Removal of the inciting agent is the goal of treatment. Correcting fluid and electrolyte losses and rectifying any nutritional imbalances (vitamin-rich diets, vitamin-B complex) are of utmost importance in the treatment of the disease.
The chelating agent meso 2,3-dimercaptosuccinic acid has been shown to be the preferred treatment modality. It can almost completely prevent methylmercury uptake by erythrocytes and hepatocytes.
In the past, dimercaprol (British antilewisite; 2,3-dimer-capto-l-propanol) and D-penicillamine were the most popular treatment modalities. Disodium edetate (Versene) was also used. Neither disodium edetate nor British antilewisite has proven reliable. British antilewisite has now been shown to increase CNS levels and exacerbate toxicity. N -acetyl-penicillamine has been successfully given to patients with mercury-induced neuropathies and chronic toxicity, although it is not approved for such uses. It has a less favorable adverse effect profile than meso 2,3-dimercaptosuccinic acid. 

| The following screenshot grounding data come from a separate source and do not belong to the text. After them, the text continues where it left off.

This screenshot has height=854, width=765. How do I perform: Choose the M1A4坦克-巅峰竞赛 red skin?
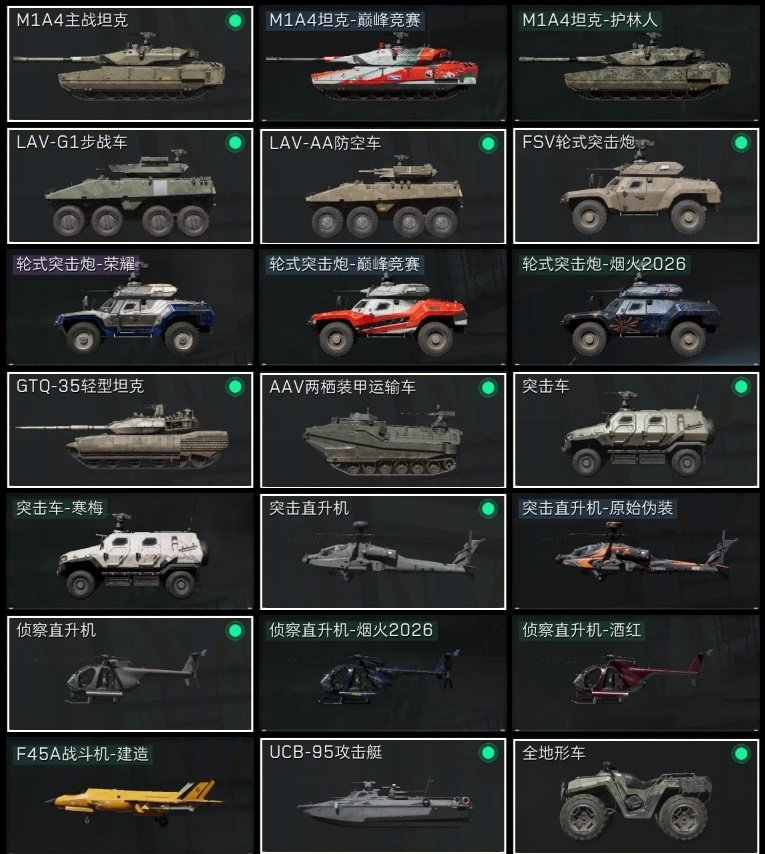383,64
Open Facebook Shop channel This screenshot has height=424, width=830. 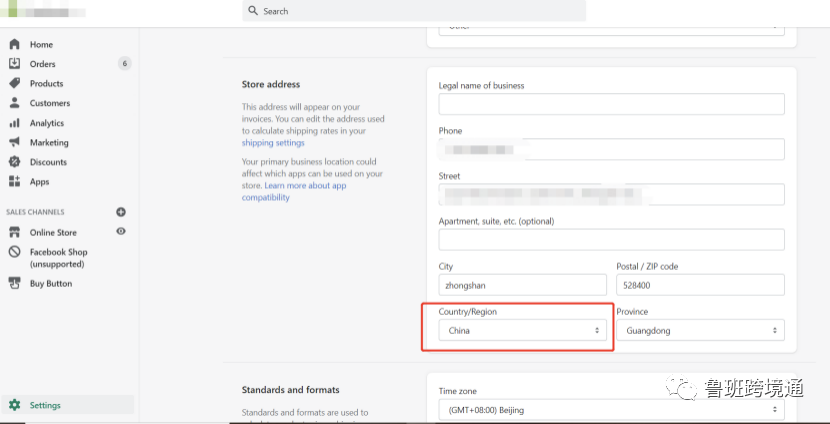pyautogui.click(x=58, y=252)
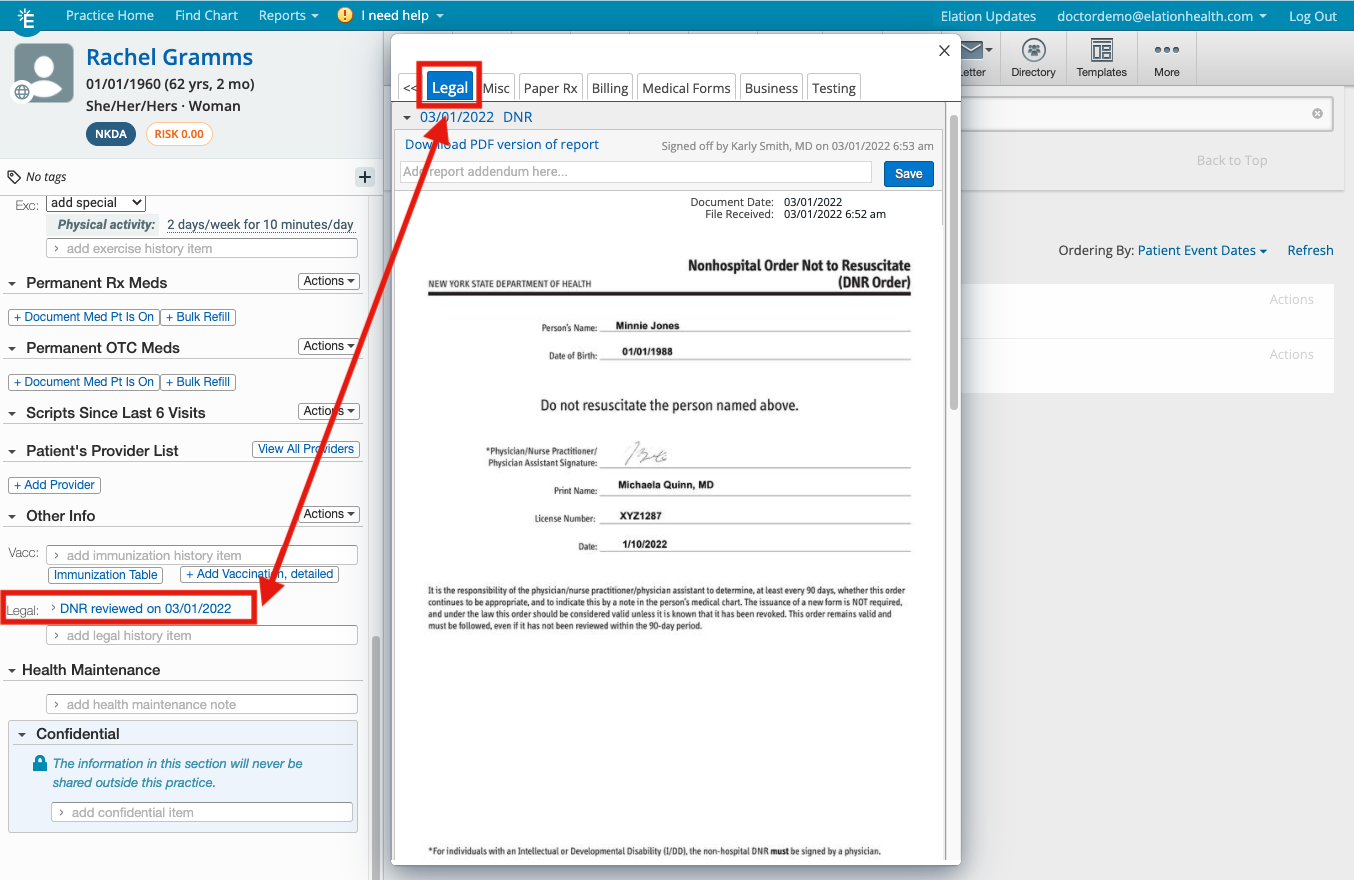Download PDF version of report

[x=501, y=145]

Hemodialysis with and without the addition of L-cysteine as a chelating agent has been used in some patients experiencing acute renal failure from mercury toxicity.
Peritoneal dialysis and plasma exchange also may be of benefit.
Tolazoline (Priscoline) has been shown to offer symptomatic relief from sympathetic overactivity.
Antibiotics are necessary when massive hyperhidrosis, which may rapidly lead to miliaria rubra, is present. This can easily progress to bacterial secondary infection with a tendency for ulcerating pyoderma.
Long-term disability has been noted. Some patients have been shown to have lower intelligence test scores and abnormal electroencephalographic tracings, indicating possible organic damage to the CNS.